What was I lacking as an artist that prevented me from progressing further in the industry? Almost half a year passed, and regardless of the increased number of gigs and a small number of followers on my Facebook page, it still felt like I wasn’t going anywhere. Promoters kept repeating that the best way to make it in the industry was to form a band, record-labels kept ignoring my emails, and no managers had come knocking on my door. It was high time to make corrections to my plan but I was a long way away from figuring out what those corrections should be.

For a brief moment, I seriously considered joining a band and even got a few invitations to become a band member! However, it didn’t take long for me to realise that meeting the right bandmates was like meeting your one true love, and at times it felt like I had more chances to meet the love of my life than to form a reliable band full of like-minded musicians with similar goals and compatible egos.

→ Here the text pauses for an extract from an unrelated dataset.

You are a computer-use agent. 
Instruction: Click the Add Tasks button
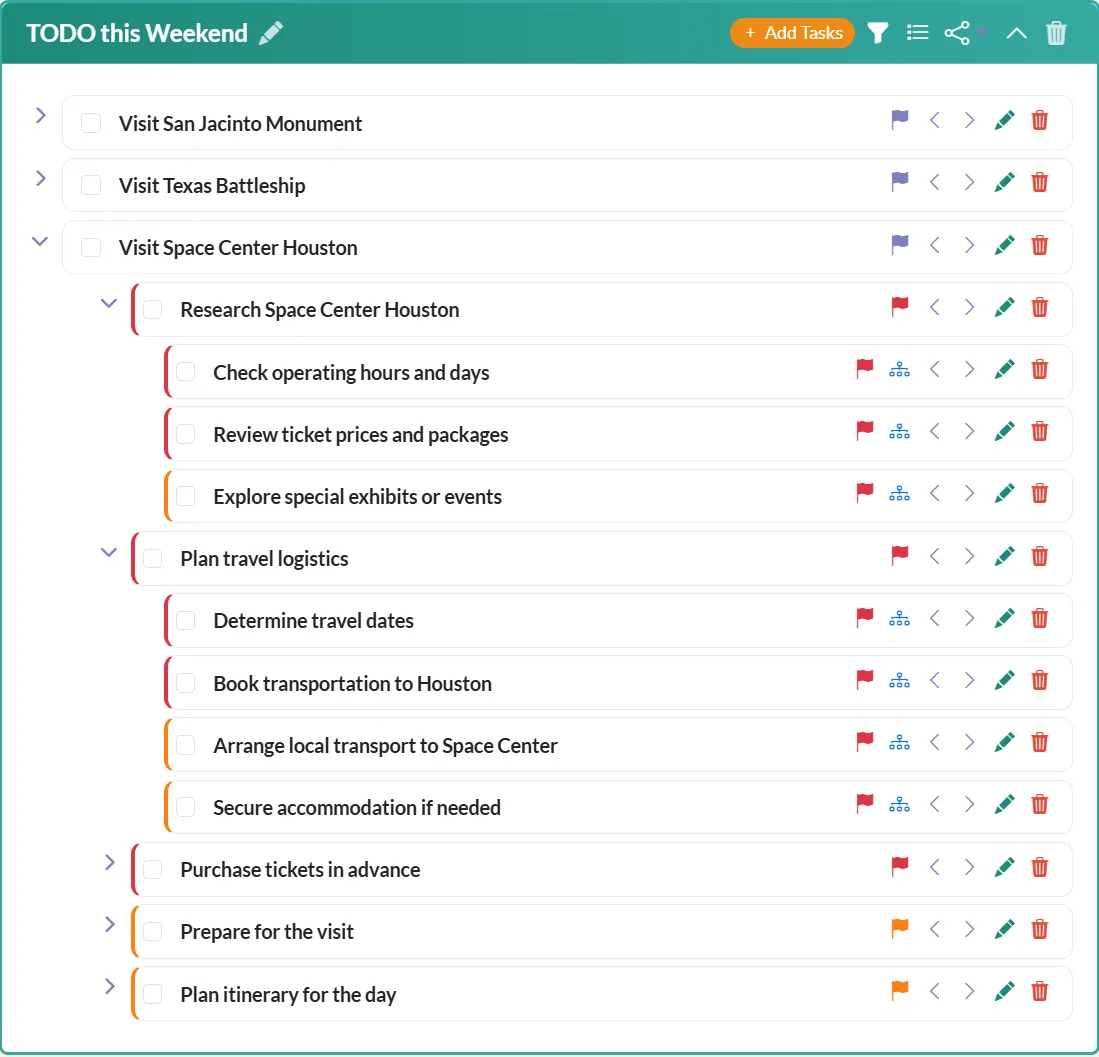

Nevertheless, even if I was the luckiest girl on Earth, I knew that joining a band wouldn’t have solved my problems. If I wanted to make the band work, I would have needed to learn how to compromise and I wasn’t ready to do it with the material I already had. I was so passionate about my music and the creative vision I had for it that I knew it wouldn’t take long for me to turn into a dictator instead of a member. My alternative was to hire session musicians who would play exactly what I wanted them to without any confrontations but that would require a hefty budget, which I, as a starting out musician, didn’t really have.

It was obvious that I wasn’t ready to stop being a solo act but I refused to believe that only a band could help me become successful. I realised that I could alter my sound and make it bigger without anyone else’s help! I could already play the instruments by myself and all I really needed was to simply fill in the gaps while I was switching between the instruments and preparing for a new part. Basically, all I really needed was a loop station, to which I was introduced by a local musician called Mike Dennis.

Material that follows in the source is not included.